Latency shouldn't suffer, because of increased clocks (especially base clocks). I am wondering on what Ian didn't talk about - the fact that there are less TSV's or at least some forms of connections between the dies. Also they look smaller, which will probably negatively impact how ideally those chiplets have to be layered. Last time it was 9 microns, now it will hopefully not be too much less. Or maybe I am misremembering the details of high res photos? Maybe there are less TSV's, but they are bigger? Damn, I will have to re-check it.
Remember a cooler transistor needs way less voltage than a hot one. So keeping them cool should have top priority. Lower temps helps with uncontrolled local heatbuildup that can result in rapid degradation. Thermal expansion should also be greatly reduced. All this will make the cpu more bulletproof so perhaps even less RMA's for Amd. I dont think latency shift will be major since the distance change is miniscule. The reason that it was on top in the first place was that it came out of the skunk works and was a fast way to get more out of an existing design. If the cache tech was ready on day one they would have made it underneath from the start. I love the innovation and focus on making my gaming faster unlike the competition.
@TechTechPotato I can't believe I missed that, but I forgot to ask the important question - will "Backside Power Delivery" change the "pros and cons" of this "flip". Or rather is it possible that with it, maintaining high frequency will be easier, but some of the negatives will no longer be valid.

▸ ACTIONS TO TAKE:
1 > According to the forum comments, what does a cooler transistor need compared with a hot one?
2 > Output the passage from the forum comments that begins with the words containing "Remember a cooler" and ends with "unlike the competition.".

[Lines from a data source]
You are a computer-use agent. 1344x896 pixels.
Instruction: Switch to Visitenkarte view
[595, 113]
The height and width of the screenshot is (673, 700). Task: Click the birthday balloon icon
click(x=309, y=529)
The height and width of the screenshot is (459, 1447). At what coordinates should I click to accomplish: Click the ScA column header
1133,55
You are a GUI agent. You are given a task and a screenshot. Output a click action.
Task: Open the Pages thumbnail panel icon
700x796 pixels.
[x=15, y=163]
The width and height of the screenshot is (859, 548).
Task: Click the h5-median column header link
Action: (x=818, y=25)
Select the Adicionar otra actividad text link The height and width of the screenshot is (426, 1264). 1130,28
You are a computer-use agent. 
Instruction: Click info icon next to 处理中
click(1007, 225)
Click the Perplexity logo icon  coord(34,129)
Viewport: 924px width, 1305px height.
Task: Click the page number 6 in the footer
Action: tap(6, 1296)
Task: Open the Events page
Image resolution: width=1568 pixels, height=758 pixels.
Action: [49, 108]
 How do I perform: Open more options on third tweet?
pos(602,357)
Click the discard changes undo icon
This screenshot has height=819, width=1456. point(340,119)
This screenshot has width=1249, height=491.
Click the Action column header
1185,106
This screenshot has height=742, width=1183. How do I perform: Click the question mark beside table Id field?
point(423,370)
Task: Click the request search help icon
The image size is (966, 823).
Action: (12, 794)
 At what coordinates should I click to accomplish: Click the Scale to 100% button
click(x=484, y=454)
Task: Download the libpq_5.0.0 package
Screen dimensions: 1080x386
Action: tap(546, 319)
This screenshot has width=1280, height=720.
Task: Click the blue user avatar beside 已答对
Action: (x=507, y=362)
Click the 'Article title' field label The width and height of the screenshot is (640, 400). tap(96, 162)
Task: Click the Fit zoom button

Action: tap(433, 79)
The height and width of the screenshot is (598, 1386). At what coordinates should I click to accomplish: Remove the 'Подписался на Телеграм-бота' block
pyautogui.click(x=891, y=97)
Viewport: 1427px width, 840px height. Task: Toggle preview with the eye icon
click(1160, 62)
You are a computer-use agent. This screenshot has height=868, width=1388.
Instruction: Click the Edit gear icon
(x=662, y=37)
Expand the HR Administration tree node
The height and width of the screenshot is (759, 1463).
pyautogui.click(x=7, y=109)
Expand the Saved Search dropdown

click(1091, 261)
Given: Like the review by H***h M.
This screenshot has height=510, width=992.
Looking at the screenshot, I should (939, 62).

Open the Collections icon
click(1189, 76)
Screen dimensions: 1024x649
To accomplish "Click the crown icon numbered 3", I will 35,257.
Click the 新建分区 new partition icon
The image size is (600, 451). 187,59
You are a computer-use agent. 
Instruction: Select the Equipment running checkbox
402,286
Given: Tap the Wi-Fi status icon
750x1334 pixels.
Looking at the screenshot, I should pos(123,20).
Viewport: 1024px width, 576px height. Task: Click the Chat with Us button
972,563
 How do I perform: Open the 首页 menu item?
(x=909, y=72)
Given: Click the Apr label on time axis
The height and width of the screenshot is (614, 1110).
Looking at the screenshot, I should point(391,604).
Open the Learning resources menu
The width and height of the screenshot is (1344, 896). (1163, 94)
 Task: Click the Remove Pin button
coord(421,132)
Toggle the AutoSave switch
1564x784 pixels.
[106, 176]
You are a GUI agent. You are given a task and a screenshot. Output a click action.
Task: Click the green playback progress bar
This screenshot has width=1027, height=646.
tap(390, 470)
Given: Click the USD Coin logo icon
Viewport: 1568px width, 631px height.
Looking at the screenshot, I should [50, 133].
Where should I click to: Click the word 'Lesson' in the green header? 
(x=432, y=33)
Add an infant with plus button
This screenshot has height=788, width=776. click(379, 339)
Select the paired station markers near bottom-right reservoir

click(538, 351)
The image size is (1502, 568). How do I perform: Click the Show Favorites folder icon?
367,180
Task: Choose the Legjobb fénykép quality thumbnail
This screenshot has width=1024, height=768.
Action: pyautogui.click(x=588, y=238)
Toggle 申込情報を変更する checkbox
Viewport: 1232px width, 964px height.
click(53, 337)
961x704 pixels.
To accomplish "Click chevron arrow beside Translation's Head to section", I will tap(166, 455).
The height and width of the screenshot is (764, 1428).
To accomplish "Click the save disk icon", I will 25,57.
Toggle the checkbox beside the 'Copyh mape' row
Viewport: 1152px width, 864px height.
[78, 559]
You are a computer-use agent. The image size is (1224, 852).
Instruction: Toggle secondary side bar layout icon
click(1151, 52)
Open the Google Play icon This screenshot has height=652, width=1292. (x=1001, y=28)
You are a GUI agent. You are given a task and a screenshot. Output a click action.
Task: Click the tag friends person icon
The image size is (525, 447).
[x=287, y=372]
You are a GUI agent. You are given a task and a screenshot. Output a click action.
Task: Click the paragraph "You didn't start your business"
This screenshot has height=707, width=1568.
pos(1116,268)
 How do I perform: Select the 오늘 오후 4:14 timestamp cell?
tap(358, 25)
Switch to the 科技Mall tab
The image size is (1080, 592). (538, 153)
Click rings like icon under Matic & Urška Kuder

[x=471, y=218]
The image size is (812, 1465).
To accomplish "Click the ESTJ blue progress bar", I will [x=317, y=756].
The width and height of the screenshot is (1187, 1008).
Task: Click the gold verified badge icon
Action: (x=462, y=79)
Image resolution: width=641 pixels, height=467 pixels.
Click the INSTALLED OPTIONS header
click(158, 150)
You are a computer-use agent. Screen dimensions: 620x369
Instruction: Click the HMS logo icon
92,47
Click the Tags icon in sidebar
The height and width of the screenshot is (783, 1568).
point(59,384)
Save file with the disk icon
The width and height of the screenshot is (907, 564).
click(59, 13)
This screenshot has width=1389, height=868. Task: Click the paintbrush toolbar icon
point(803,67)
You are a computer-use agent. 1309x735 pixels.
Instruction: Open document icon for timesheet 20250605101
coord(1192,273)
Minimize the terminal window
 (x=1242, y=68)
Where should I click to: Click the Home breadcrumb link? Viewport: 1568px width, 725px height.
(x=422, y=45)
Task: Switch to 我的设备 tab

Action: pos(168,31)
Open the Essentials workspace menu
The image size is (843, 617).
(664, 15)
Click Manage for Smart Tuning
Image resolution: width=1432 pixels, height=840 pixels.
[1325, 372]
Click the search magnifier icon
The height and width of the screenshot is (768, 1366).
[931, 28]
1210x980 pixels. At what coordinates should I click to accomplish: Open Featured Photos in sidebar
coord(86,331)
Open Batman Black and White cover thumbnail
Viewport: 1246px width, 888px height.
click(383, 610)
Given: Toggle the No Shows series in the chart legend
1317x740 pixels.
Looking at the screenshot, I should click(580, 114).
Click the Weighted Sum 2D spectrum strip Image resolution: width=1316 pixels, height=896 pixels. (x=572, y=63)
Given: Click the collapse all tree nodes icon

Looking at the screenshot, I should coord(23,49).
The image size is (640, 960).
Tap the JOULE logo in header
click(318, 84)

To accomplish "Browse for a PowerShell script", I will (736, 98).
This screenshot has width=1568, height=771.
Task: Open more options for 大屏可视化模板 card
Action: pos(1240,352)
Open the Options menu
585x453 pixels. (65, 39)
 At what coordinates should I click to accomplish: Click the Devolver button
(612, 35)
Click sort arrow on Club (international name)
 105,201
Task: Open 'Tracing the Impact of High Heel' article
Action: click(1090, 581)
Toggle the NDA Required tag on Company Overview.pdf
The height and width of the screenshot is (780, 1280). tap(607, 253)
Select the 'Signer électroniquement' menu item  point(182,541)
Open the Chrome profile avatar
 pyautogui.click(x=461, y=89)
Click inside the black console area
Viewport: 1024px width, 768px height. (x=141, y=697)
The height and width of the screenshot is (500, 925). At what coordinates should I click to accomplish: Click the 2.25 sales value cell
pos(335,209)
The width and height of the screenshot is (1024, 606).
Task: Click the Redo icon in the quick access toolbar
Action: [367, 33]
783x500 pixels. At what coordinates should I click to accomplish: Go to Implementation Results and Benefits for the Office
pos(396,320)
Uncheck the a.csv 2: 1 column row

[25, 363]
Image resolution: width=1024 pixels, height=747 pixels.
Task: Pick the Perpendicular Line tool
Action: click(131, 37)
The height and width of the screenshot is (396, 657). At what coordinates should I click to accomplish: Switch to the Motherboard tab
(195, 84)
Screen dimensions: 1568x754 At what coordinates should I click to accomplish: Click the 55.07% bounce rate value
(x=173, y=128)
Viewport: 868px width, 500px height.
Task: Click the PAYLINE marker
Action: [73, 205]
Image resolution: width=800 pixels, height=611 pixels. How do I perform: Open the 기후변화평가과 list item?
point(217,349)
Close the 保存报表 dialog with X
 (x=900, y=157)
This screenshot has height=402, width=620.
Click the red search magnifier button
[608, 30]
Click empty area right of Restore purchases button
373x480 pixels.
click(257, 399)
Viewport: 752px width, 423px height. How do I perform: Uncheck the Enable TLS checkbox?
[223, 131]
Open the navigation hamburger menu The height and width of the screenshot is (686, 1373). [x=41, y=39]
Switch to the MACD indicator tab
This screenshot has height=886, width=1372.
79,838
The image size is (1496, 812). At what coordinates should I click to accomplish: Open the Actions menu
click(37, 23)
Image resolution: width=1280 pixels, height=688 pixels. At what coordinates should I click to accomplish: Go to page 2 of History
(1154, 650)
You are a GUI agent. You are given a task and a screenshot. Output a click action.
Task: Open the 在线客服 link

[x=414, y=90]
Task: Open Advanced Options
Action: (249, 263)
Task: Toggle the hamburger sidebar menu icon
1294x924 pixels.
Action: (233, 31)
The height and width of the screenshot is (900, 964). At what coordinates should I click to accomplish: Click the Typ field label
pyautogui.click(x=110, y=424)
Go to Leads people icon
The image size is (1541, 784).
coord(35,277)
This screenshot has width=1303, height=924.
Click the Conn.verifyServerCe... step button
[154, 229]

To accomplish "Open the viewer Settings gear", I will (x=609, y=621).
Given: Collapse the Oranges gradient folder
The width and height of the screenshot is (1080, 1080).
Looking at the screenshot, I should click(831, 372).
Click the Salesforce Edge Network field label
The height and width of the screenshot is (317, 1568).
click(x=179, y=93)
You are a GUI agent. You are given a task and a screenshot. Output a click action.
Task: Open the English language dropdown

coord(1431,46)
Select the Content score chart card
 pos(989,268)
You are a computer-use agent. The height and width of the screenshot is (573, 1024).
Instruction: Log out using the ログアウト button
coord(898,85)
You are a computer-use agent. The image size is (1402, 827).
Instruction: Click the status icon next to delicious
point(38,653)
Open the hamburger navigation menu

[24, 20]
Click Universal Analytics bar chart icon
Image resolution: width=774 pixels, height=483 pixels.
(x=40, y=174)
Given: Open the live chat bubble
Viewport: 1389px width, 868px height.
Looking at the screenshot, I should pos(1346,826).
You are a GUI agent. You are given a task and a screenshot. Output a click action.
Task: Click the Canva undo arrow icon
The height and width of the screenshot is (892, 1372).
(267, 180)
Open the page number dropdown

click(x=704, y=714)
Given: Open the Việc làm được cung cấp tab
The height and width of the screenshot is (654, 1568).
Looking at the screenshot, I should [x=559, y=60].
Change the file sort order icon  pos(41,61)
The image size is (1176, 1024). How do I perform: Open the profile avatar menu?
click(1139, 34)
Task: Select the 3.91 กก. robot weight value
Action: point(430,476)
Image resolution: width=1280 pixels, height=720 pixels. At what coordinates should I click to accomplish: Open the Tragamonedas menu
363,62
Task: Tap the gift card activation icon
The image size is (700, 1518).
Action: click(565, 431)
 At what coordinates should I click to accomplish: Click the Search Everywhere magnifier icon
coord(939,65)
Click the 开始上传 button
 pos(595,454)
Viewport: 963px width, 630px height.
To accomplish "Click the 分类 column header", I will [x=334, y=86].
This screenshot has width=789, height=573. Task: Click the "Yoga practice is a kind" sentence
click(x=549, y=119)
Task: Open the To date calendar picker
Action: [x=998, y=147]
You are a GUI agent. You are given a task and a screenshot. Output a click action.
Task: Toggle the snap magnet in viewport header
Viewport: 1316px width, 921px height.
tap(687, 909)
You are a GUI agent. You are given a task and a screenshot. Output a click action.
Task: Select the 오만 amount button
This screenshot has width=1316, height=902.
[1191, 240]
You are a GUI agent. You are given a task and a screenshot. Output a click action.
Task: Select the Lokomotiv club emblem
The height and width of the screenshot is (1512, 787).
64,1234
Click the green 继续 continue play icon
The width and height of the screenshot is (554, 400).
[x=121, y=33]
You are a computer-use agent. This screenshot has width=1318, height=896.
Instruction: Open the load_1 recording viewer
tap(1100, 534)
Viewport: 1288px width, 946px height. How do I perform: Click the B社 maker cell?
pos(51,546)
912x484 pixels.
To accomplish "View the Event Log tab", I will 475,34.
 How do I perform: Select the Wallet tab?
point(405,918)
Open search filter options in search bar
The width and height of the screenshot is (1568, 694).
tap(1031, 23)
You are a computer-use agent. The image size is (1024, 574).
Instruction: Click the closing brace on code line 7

▸ SET OF ANSWERS:
1 > Way less voltage.

2 >
Remember a cooler transistor needs way less voltage than a hot one. So keeping them cool should have top priority. Lower temps helps with uncontrolled local heatbuildup that can result in rapid degradation. Thermal expansion should also be greatly reduced. All this will make the cpu more bulletproof so perhaps even less RMA's for Amd. I dont think latency shift will be major since the distance change is miniscule. The reason that it was on top in the first place was that it came out of the skunk works and was a fast way to get more out of an existing design. If the cache tech was ready on day one they would have made it underneath from the start. I love the innovation and focus on making my gaming faster unlike the competition.